Ici, Amadou Hampâté Bâ nous raconte sa vie d'adulte en tant que travailleur de l'administration coloniale. Comme pour marquer le passage de sa vie d'enfant à celle d'adulte, le destin ( ou plutôt le colon)l'éloigne de son Mali Natal. Sa vie sera  alors un  périple incessant. Ses nombreux déplacements l'emmèneront à la rencontre des "blancs blancs" "tout-puissants" et si imprévisible. Il rencontrera également de nouveaux peuples  et leurs traditions orales respectives , on assistera à son amour grandissant pour ces dernières qu'il commencera à retranscrire dans un cahier au fil de ses rencontres. Mais on sera également les témoins privilégiés de son périple intérieur, car désormais converti à l'Islam et en particulier à une branche du soufisme: la tidjanya; "Amkoullel" devient grâce aux conseils de son maître  Tierno Bokar, un homme plein de sagesse. Dès lors, son comportement exemplaire et la justesse  dont il fera preuve , dans ses jugements, en marqueront plus d'un qu'il soit "blanc blanc" , "noir noir" ou lecteur de son histoire au XXIè siècle.

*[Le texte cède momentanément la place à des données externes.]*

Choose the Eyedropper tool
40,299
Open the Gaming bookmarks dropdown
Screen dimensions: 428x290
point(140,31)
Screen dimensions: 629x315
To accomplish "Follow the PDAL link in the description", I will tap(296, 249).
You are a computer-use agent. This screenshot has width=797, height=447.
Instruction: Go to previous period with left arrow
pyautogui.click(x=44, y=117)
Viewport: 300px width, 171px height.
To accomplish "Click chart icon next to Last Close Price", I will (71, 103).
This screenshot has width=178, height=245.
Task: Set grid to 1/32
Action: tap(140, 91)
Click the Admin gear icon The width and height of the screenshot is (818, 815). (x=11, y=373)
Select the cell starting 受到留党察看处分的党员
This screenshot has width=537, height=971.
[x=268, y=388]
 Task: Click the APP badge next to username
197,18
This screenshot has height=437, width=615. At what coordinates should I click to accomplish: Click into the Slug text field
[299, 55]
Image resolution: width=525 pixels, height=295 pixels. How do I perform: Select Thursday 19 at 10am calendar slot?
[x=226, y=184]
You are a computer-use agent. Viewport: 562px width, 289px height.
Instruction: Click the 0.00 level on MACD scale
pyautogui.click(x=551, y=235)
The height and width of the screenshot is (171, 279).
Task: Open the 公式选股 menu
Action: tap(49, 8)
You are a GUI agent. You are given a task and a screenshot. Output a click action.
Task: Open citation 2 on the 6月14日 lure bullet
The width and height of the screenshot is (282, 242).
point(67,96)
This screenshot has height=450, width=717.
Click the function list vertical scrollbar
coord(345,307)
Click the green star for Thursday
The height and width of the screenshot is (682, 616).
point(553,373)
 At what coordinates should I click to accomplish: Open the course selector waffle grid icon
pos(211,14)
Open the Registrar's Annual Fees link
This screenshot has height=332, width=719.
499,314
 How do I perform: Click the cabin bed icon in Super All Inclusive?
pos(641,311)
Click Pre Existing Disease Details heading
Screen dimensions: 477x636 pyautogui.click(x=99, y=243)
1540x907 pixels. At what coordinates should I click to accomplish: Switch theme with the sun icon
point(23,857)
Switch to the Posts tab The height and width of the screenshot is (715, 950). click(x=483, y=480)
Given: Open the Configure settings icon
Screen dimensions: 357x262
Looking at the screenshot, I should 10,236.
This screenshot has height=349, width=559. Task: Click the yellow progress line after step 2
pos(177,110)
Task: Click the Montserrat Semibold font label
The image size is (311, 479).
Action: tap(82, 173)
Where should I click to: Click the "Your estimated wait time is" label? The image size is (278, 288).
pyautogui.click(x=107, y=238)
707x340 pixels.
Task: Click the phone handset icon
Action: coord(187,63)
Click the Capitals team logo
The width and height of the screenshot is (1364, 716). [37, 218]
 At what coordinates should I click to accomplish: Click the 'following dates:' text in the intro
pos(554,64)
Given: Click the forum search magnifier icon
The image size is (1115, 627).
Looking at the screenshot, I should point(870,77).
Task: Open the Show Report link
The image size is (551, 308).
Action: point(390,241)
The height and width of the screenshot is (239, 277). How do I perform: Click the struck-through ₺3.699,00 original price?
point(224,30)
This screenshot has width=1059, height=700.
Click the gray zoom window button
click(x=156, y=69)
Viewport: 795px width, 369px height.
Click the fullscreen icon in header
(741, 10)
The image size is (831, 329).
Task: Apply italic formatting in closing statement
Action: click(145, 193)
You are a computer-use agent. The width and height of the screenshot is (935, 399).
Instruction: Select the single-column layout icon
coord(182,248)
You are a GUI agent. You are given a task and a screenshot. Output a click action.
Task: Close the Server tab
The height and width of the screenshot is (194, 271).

J'ai adoré les deux tomes que  j'ai dévoré en quelques jours à peine et je dois même avouer que j'ai envié la vie d'Amadou Hampâté Bâ. Tout au long du récit, il décrit les personnage avec beaucoup de tendresse, les évènements avec de la justesse et du recul, les lieux avec clarté et précision, le tout avec beaucoup d'humour. On a du mal à s'arrêter, on est emporté par les nombreuses aventures et rencontres du petit garçon puis de l'homme et ce d'autant plus que le livre est très bien écrit.

Je considère ses Mémoires comme une véritable contribution à la connaissance de la culture et de l'histoire du continent car elles sont riches d'informations sur : les relations entre communautés ( notamment entre les peuls et les toucouleurs), l'histoire de l'empire peul du Macina, le parcours scolaire, associatif et initiatique des enfants de l'époque; la "solidarité africaine", la polygamie, l'organisation coloniale  et son impact sur les modes d'organisation préexistants , les tribus, la première guerre mondiale et ces nombreuses conséquences comme  la "rupture dans  la transmission des savoirs issus de la tradition orale " , véritable catastrophe pour le continent. Le voyage a également une grande place au sein de ses livre car ,  AHB aura, au cours de sa vie, parcouru une grande partie du continent ce qui lui donnera la chance d'aller à la rencontre de nombreux autres peuples dont il racontera les coutumes, les traditions et l'histoire pour notre plus grand bonheur.